In the figure above, O is the center of the circle. If OP

the answer is D actually...anyone have any ideas on why D?

Rakesh explains why 1 is sufficient. Here's why 2 is sufficient:


The length of QS is 6.

Hence, QR and RS are each 3.

Call OR and PR BOTH "x".

(Since OR and PR combine to form a radius, just like OS)

Call OS "2x."

Since we have a right triangle, we can establish that X^2 +3^2=(2x)^2.

Solve this and you see that x= sqrt 3, and 2x (in this case line OS) is 2*sqrt3.

I think

Stoolfi ur explanation for statement (2) is good. I dont know why I miss out those things. Probably due to time constrains. Anyways from (1) we are given that PR= sqrt 3, we know that PR=OR (Bisects), so OP will be 2sqrt3 and as both OP and OS are radius, OP=OS. So OS= 2sqrt3

In the figure above, O is the center of the circle. If OP and QS are perpendicular and bisect each other. What is the length of OS?

1) The length of PR is \(\sqrt{3}\)
2) The length of QS is 6

Please provide detailed explanations!

In the given figure,OS=OP=radius "r"
and PR=RO=r/2
QR=RS,angleORS=90 degrees
We need find length of OS, which is radius of the circle

From stmt 1)PR= [square_root]3 and PR=r/2 hence radius=2*[square_root]3, hence 1 alone is sufficient
From stmt 2)QS=6 => RS=3 (OP is bisector of QS,R is the midpoint of QS)
OS=radius=r
and OR=r/2 (R is the midpoint of OP, OP being the radius of the circle)
r^2=(r/2)^2+3^2
r=2*[square_root]3
Hence stmt 2 alone is sufficient

Ans is D

Merging similar topics.

Hi,

St 1 is obvious so lets not dwell on that.

From St 2 we get QS =6 -----> QR=RS=3

Let OR=x since it is being bisected by QS then PR is also x
Also OQ= 2x since OP=OS as radius of circle
Now in triangle OQR we have 3^2+x^2= 4X^2

9=3 x^2
x=\sqrt{3}

Hence OQ= 2\sqrt{3}

Ans is D

Is there any property tested here? I'm really clueless when it comes to geometry...

So for such questions never rely on the figure. In this particular question, the figure is misleading.

Why it's misleading?

OG13, page 150:
Figures: A figure accompanying a problem solving question is intended to provide information useful in solving the problem. Figures are drawn as accurately as possible. Exceptions will be clearly noted. Lines shown as straight are straight, and lines that appear jagged are also straight. The positions of points, angles, regions, etc., exist in the order shown, and angle measures are greater than zero. All figures lie in a plane unless otherwise indicated.

OG13, page 272:
A figure accompanying a data sufficiency problem will conform to the information given in the question but will not necessarily conform to the additional information given in statements (1) and (2).
Lines shown as straight can be assumed to be straight and lines that appear jagged can also be assumed to be straight.
You may assume that the positions of points, angles, regions, and so forth exist in the order shown and that angle measures are greater than zero degrees.
All figures lie in a plane unless otherwise indicated.

Hope it helps.

Hi Bunuel, question for you
How do we know that PR = OR from the fact that the chord is perpendicular to the radius? I mean what's the property here if you will
Thanks
Cheers
J

We are told that OP and QS are perpendicular and bisect each other, which means that PR = OR and QR = RS.

Hope it's clear.

From statement 2.) it seems like we know that triangle ORS is a 30:60:90. How do we know this?

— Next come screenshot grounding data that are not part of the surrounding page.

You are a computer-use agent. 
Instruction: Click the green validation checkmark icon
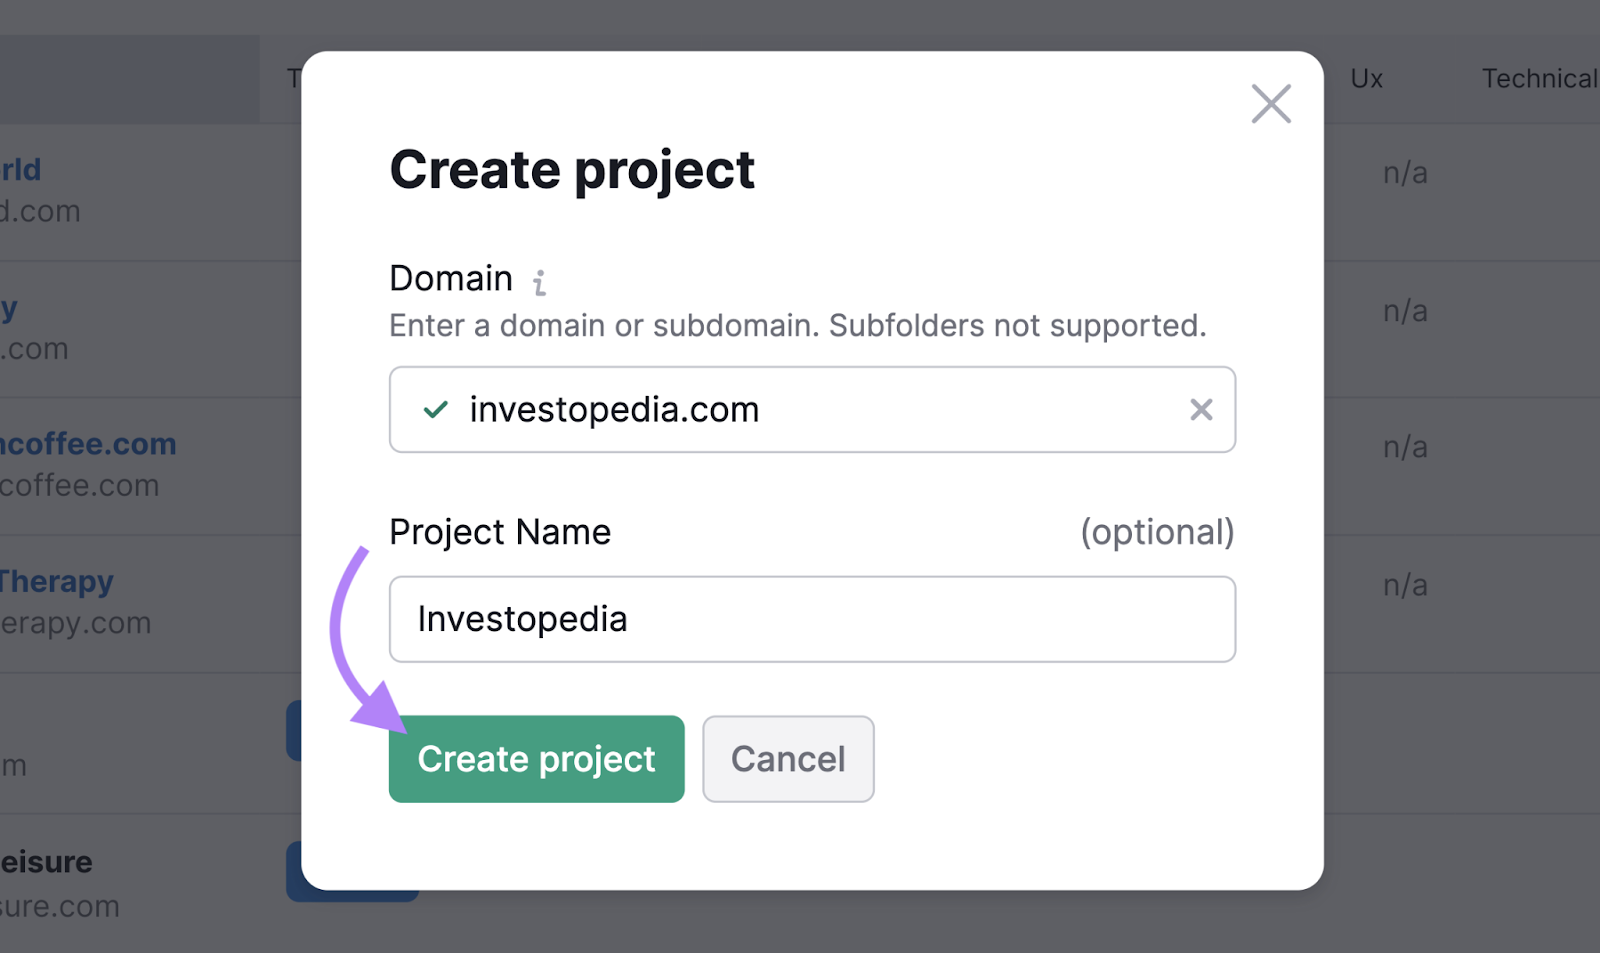(x=434, y=409)
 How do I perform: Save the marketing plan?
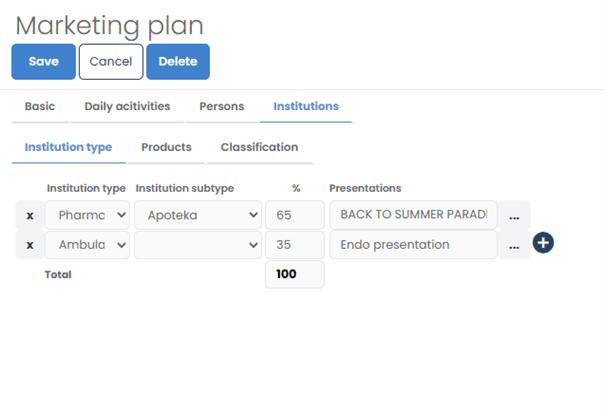coord(43,61)
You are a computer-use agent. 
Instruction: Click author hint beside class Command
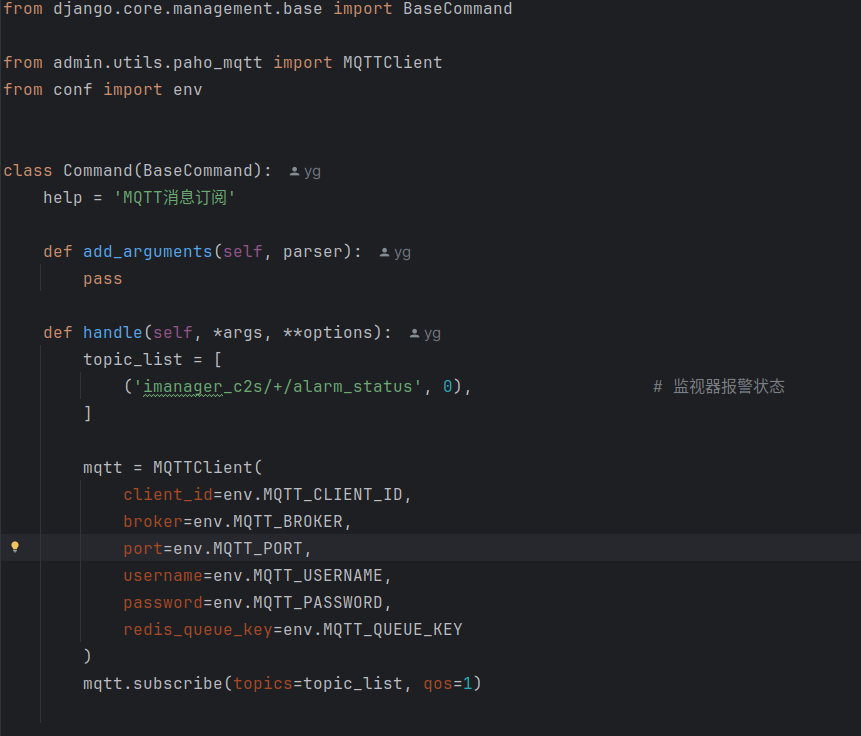[x=305, y=171]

I think I got it but I want to be sure:

We know OP = OS because they are both radiuses. QS bisects OP so OR (where R is the midpoint of OP) is equal to 1/2 OS. We can say that OS = 2x and OR = x. From statement 2 we know that QS = 6 and RS therefore must = 3 because it is bisected by OP. We can now set up Pythagorean equation a^2 + b^2 = c^2 --> x^2 + 3^2 = 2x^2 --> x^2 + 9 = 2x^2 --> Subtract x^2 from both sides --> x^2 = 9 --> x = 3. If x = 3, then 2x (i.e. line OS) = 6.

Totally makes sense. The only issue is that I have taught myself to never assume certain things on DS. How can we be sure that PR is half the radius? What if OS bisects PO at some point other than half? Similarly, how can we be sure that PO bisects OS at exactly the half way point?

I am struggling here with understanding when we should and should not assume something.

We are told that OP and QS are perpendicular and bisect each other. In geometry bisect means divide into two exactly equal parts.

Bunuel, this is beyond helpful. Thank you. As a follow-up question, suppose a line seemingly 'bissects' one angle of a triangle in half. Can I assume that the two resulting angles are equal (particularly if there is no mention of 'bisect') or would that be a mistake?

No, you cannot assume that a line is the bisector if you are not told that.